Cherchant toujours, je me suis dit que quelques escapades de mon père avaient pu créer cette angoisse de l'abandon, lorsqu'il a déserté, qu'il est parti sans dire où il était, me laissant comme celui qui, tel Atlas, devait maintenir la structure familiale du haut de ses neuf ans. En la matière, l'abandon fut redoutable, clair et sans aucune ambiguïté au point que j'ai nourri à son endroit une rancune tenace pendant plus de dix ans au cours desquels nous ne nous sommes pas parlés ou seulement de façon tellement superficielle que cela ne valait pas le coup d'y prêter la moindre attention. Tout avait commencé comme cela ...
Et pourtant, l'abandon avec un "A" majuscule ne trouve, à mon sens, pas son origine là dedans mais dans quelque chose de plus ancien et de plus anodin, cela en est presque risible quand on y repense et c'est à la faveur de la réunion des mêmes circonstances récemment que cela m'a frappé.
Lorsque j'étais enfant, ma Môman me promenait souvent au Prisunic du Vésinet. Je connaissais très bien la place faisant face au magasin en question, il y trônait un manège à la période des fêtes, sur le parvis de l'Eglise dont le diacre qui y officiait m'avait connu tout petit, c'est lui qui m'avait baptisé. Le Prisunic était vieillot mais on en ressortait toujours avec plein de choses et parfois quelques jouets. C'est pourtant au sein de ce Prisunic sans ambitions ni potentiel que tout s'est joué.
Comment diable un Prisunic a-t-il vampirisé la force de caractère qui est la mienne ? C'est assez facile : régulièrement, ma Môman faisait ses courses et flânait sans vraiment faire totalement attention à l'endroit où je me trouvais. Comme tous les enfants, je me laissais happer par tel ou telle attraction destinée à attirer l'oeil. La combinaison des deux faisait que nous nous perdions l'un l'autre. Il est donc arrivé que je sois perdu, que je coure dans les allées du supermarché en cherchant ma mère, paniqué de ne pas la retrouver au point qu'il arriva un jour que je sois pris en charge par une dame du magasin qui fît un appel au micro, ce qui permit à ma maman de me retrouver plus aisément. Je ne me souviens pas vraiment de ce qu'elle m'expliqua ce jour là, j'étais terrorisé. Mais là encore, je ne crois que ce soit ce qui généra la peur de l'abandon ...
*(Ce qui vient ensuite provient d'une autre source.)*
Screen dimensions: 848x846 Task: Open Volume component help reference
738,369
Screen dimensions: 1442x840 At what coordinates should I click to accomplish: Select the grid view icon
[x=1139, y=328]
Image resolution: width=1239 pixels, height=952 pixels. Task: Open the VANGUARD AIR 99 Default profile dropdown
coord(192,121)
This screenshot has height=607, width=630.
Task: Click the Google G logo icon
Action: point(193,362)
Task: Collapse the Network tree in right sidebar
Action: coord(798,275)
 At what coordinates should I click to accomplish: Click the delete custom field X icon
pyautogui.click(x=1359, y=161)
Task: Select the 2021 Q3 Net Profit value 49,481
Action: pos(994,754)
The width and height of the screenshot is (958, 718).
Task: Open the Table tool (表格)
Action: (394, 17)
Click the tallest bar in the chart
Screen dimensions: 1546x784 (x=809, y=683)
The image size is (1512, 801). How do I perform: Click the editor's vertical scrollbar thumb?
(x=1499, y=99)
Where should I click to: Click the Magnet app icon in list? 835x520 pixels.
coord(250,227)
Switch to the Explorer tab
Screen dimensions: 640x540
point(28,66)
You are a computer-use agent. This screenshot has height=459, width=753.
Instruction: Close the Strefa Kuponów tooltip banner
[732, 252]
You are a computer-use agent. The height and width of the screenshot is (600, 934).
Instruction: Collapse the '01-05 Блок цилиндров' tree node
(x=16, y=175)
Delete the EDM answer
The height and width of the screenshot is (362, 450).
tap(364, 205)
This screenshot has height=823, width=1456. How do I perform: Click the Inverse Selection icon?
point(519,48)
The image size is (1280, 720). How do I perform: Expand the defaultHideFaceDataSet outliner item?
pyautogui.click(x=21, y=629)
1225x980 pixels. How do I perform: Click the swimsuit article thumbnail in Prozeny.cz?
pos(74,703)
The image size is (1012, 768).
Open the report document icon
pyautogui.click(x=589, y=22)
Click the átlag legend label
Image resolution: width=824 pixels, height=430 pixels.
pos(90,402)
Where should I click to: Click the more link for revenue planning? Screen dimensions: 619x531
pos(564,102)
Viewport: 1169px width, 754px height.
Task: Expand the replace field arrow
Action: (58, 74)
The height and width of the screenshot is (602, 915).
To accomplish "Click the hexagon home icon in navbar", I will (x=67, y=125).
Ma Môman avait une habitude que je détestais : elle arrivait à la caisse, déballait sur le tapis roulant tous ses achats et hop, d'un coup elle me disait "Oh attends, j'ai oublié quelque chose, reste là je reviens". A ce moment là, sans que j'ai eu le temps de dire ouf ou quoi que ce soit d'autre, elle partait, me laissait seul et je regardais avancer le tapis vers la caissière, coincé que j'étais entre le client qui était devant et cerux qui étaient arrivés depuis, derrière. Évidemment, elle ne revenait jamais aussi rapidement qu'annoncé et j'avais l'impression de vivre des heures d'attente. Il arriva une fois que la caissière eût commencé à faire passer nos achats et qu'il n'en resta qu'un ou deux avant que ma mère revint. On se dira qu'il est surprenant que cela soit aussi important à mes yeux ? Certes mais j'y ai toujours vu l'abandon, le fait d'avoir à affronter une situation dans un contexte où je ne pouvais rien faire, je ne pouvais pas payer, je ne pouvais pas faire attendre les autres, j'étais mis face aux conséquences d'un abandon devant affronter le regard et l'impatience sinon l'expasération des autres. Ma mère faisant cela avec une régularité assommante, j'avais réussi en grandissant à lui dire, avec qu'elle ne s'éclipse, qu'il était préférable que j'aille moi-même chercher ce qui manquait. Comme j'allais plus vite, c'était plus simple et beaucoup plus digeste pour moi.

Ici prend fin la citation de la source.